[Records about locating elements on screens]
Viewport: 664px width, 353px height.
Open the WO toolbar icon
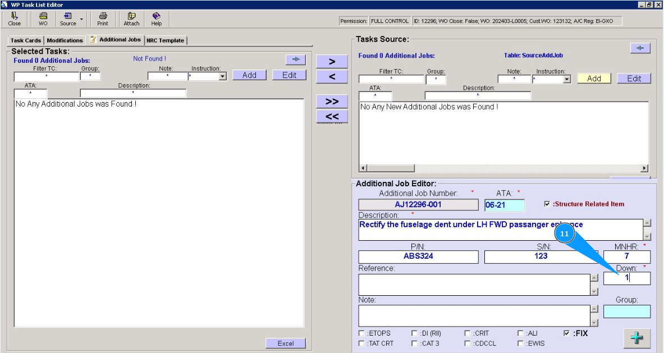point(43,19)
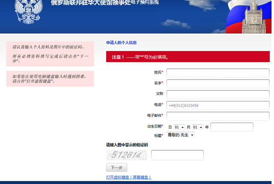The image size is (274, 184).
Task: Click the Foreign Ministry building image
Action: (x=256, y=17)
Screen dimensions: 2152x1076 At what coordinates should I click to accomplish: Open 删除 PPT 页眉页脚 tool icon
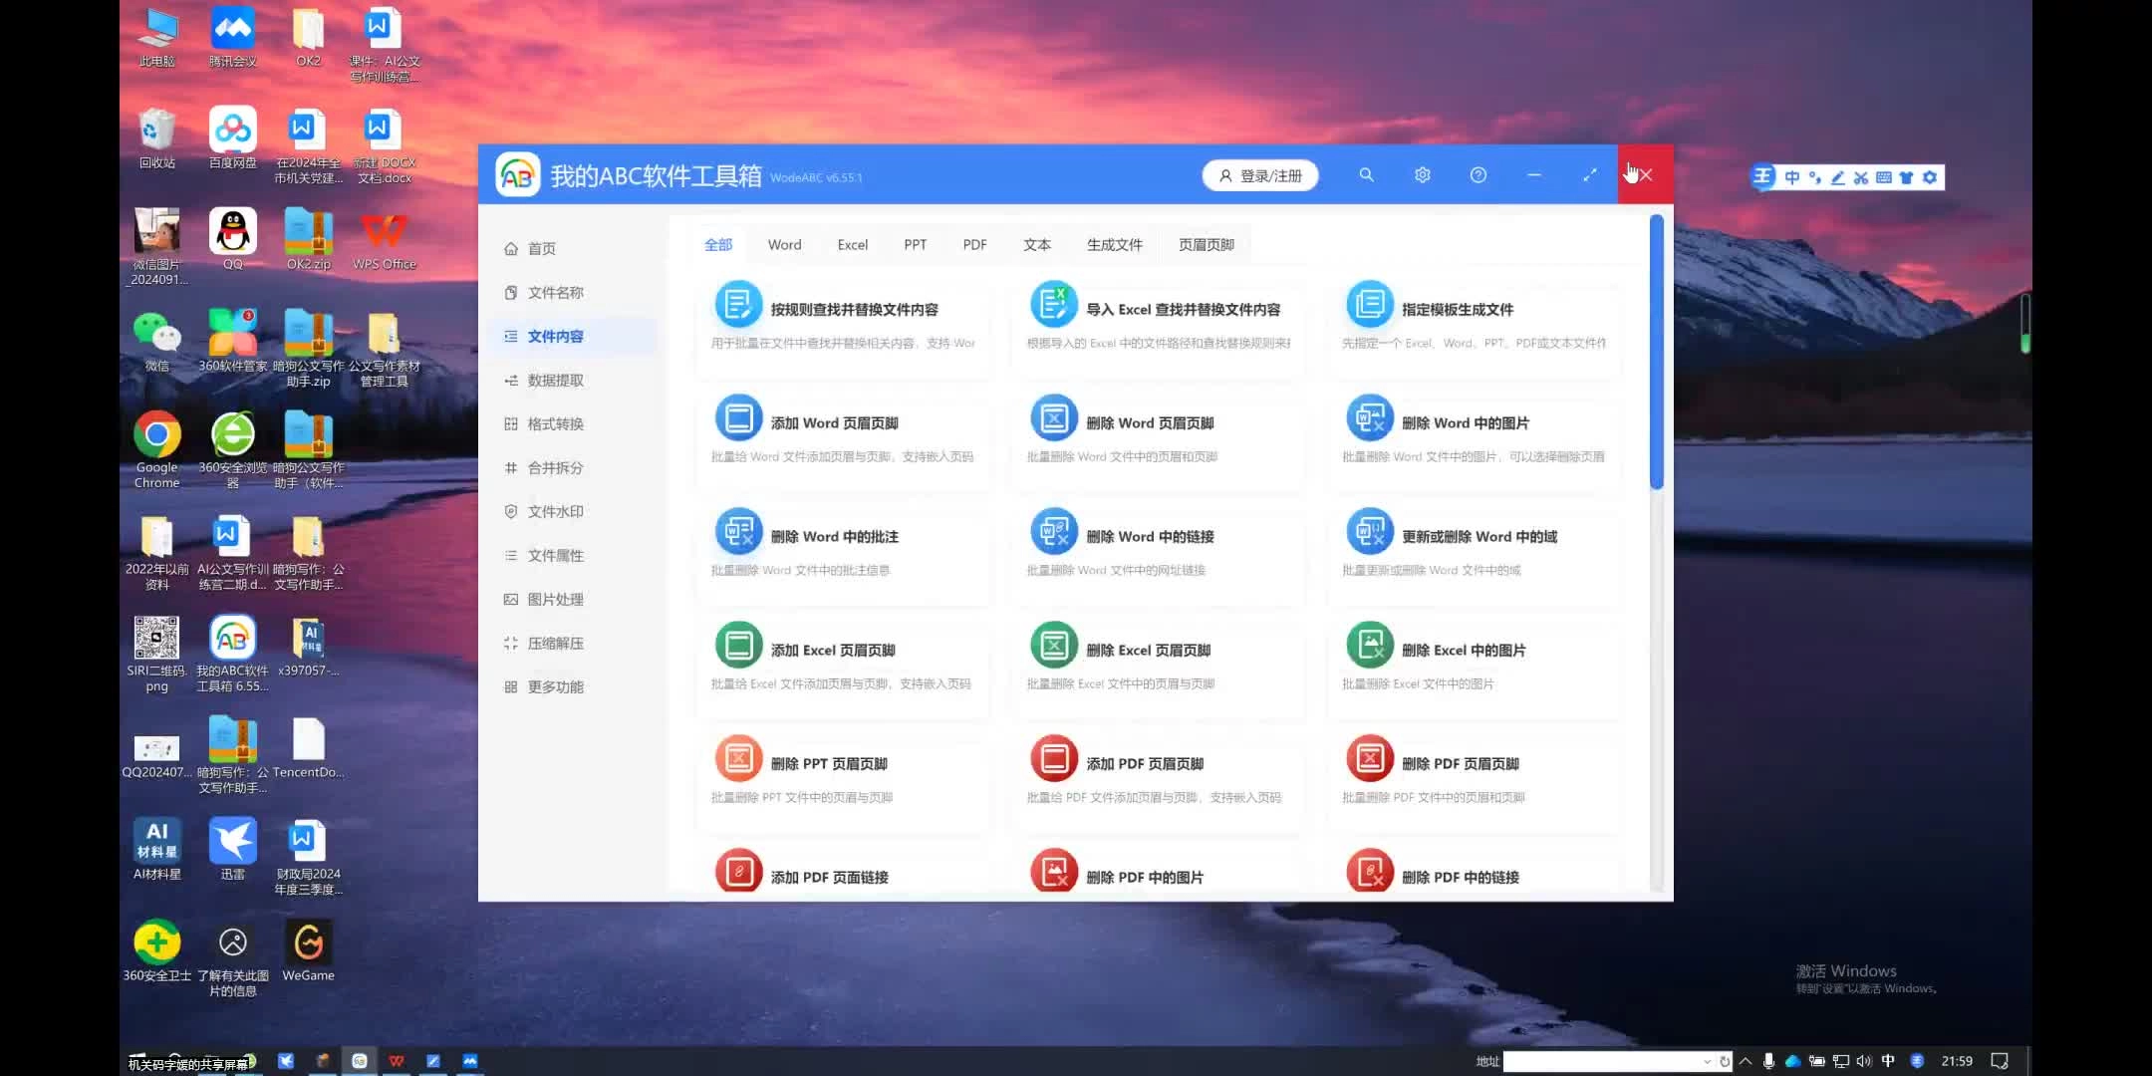(738, 759)
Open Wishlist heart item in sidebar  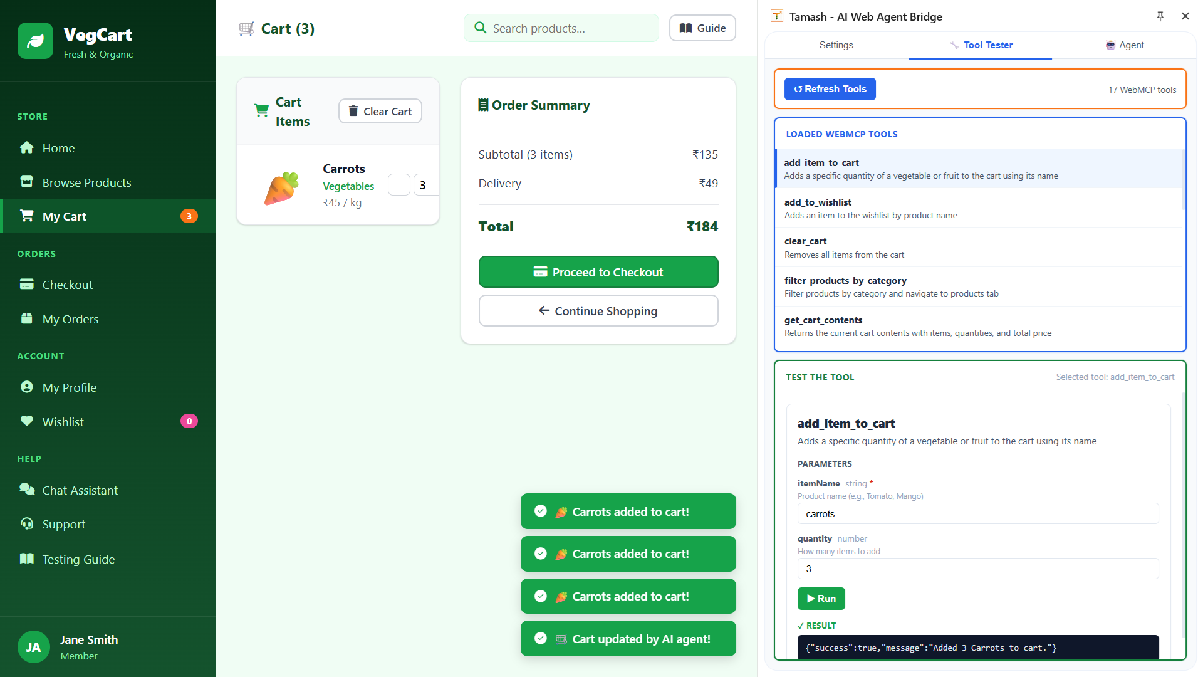(63, 422)

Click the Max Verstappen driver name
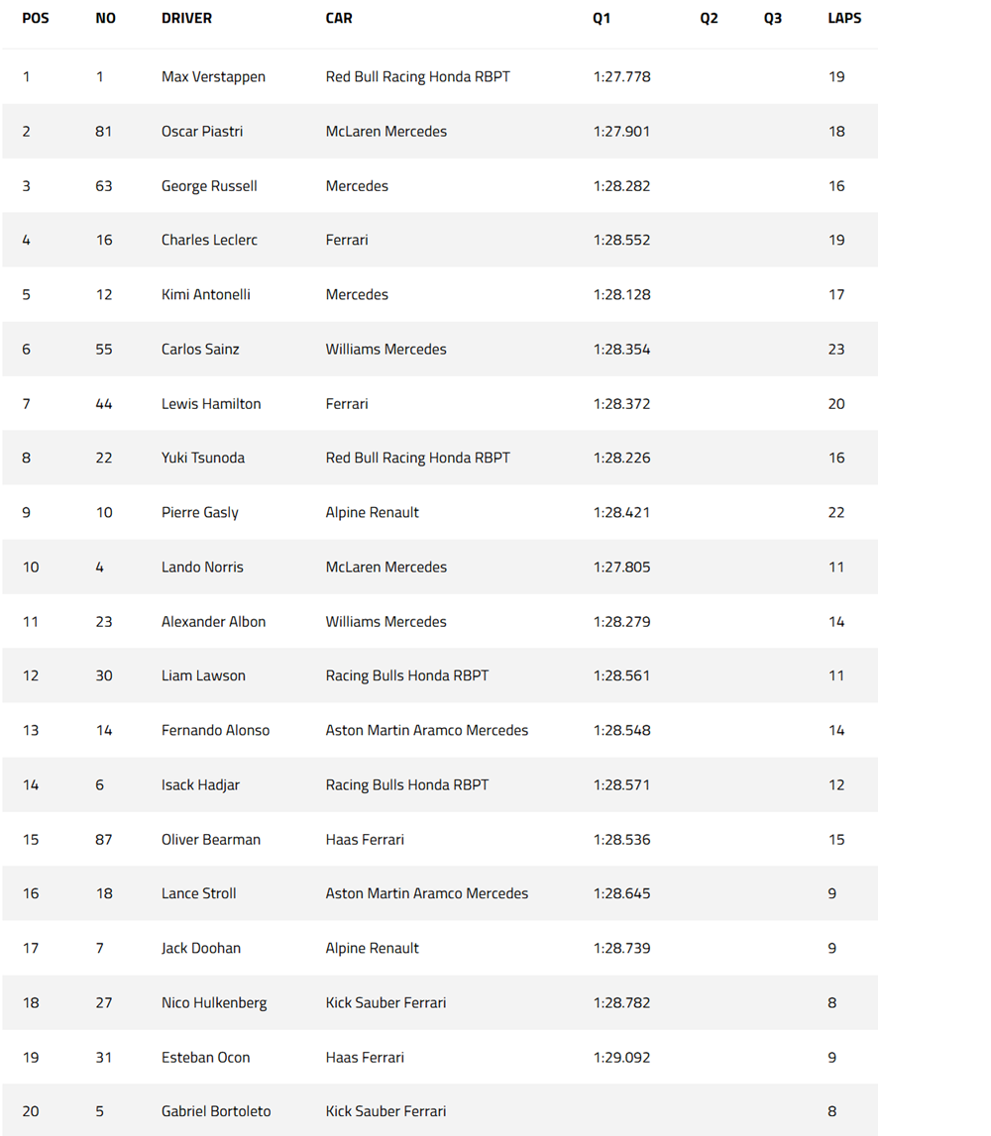(x=213, y=77)
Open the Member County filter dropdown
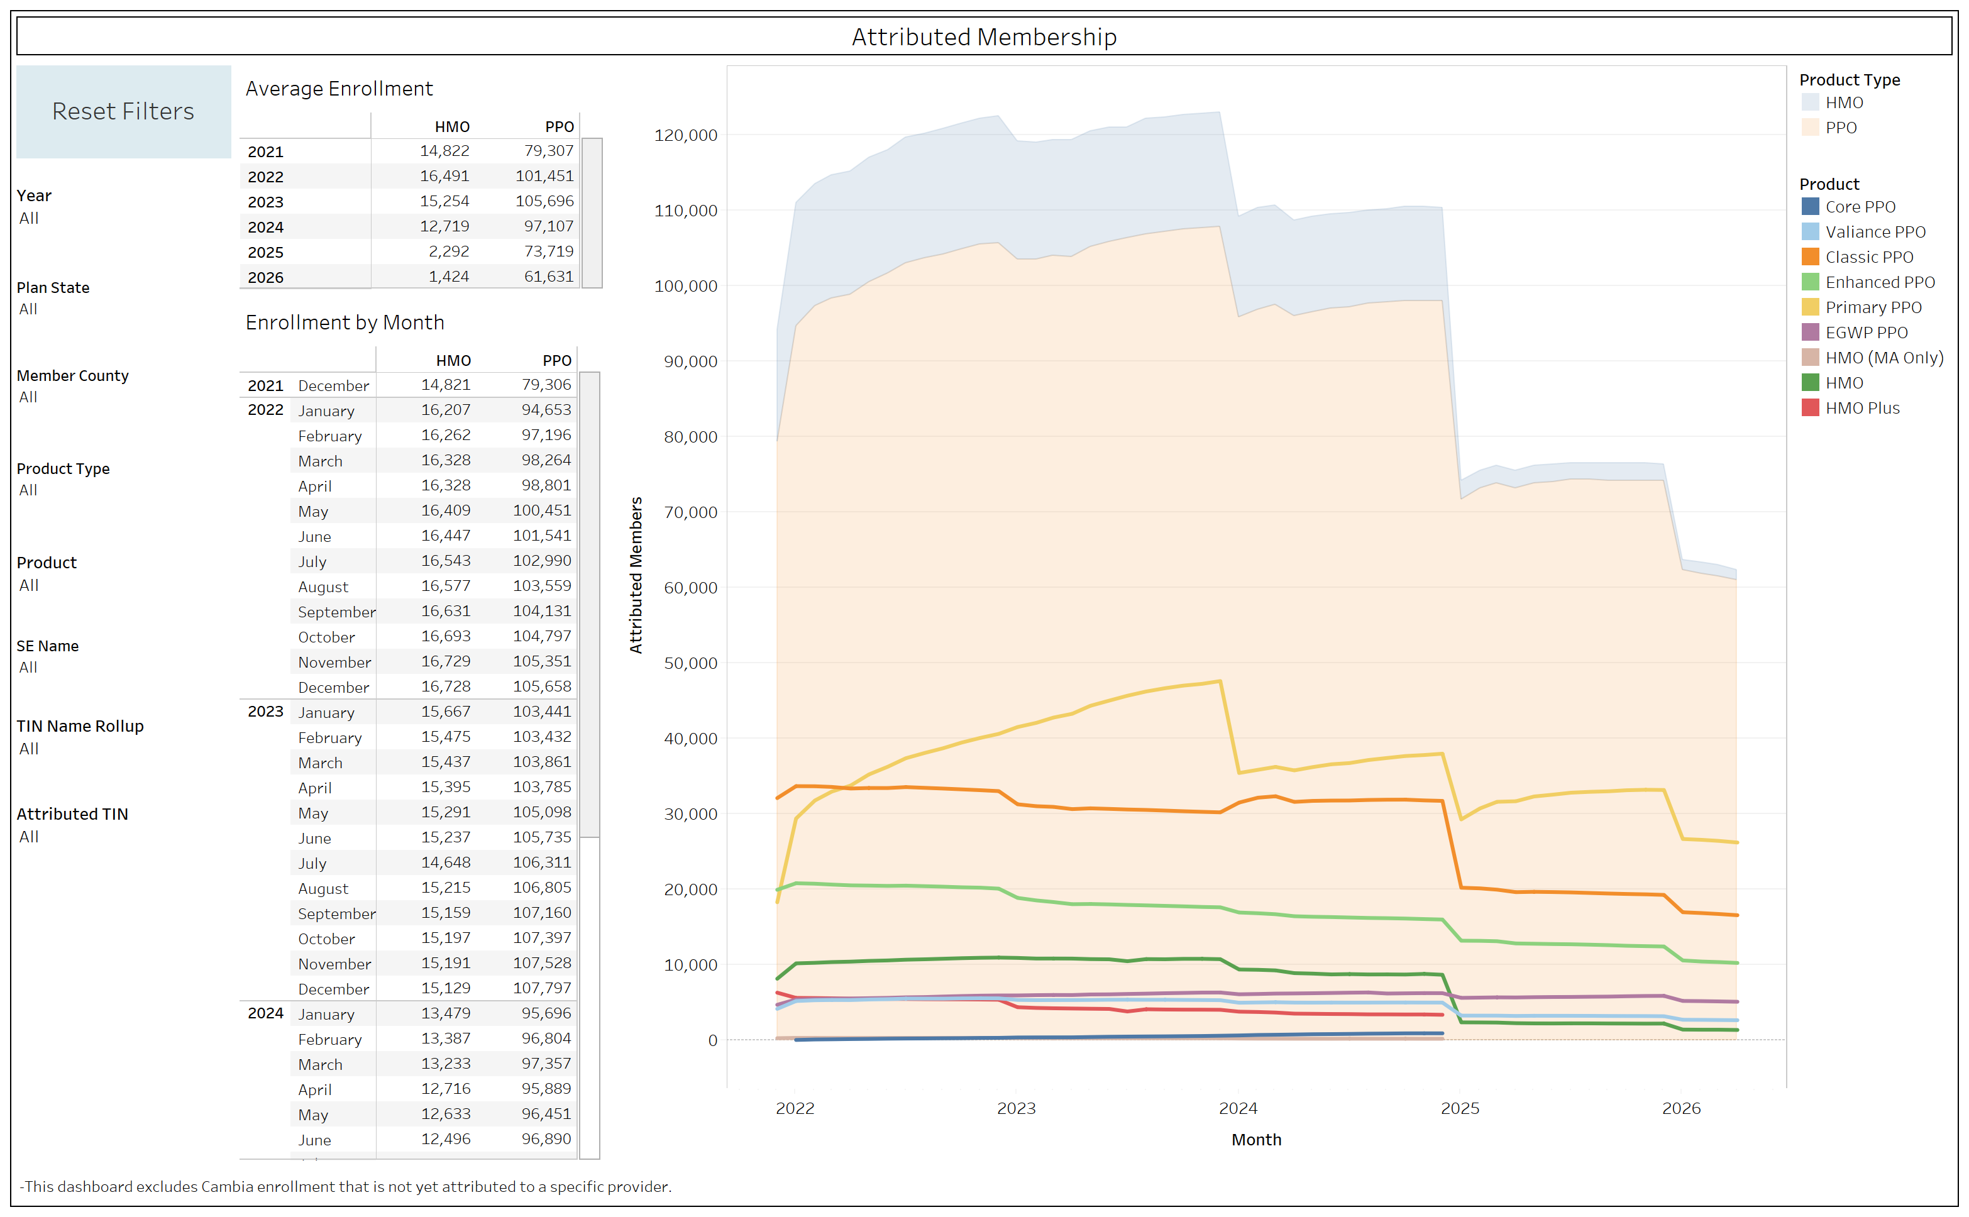Viewport: 1969px width, 1217px height. point(29,397)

### Your instructions
Rewrite the entries from the line containing "Click the Max Verstappen driver name" through the end of the entries, changing "Member County" to "Region" and keeping everything else the same. Leave the pictures out.

### The answer
Click the Max Verstappen driver name
(x=213, y=77)
Open the Region filter dropdown
Viewport: 1969px width, 1217px height. point(29,397)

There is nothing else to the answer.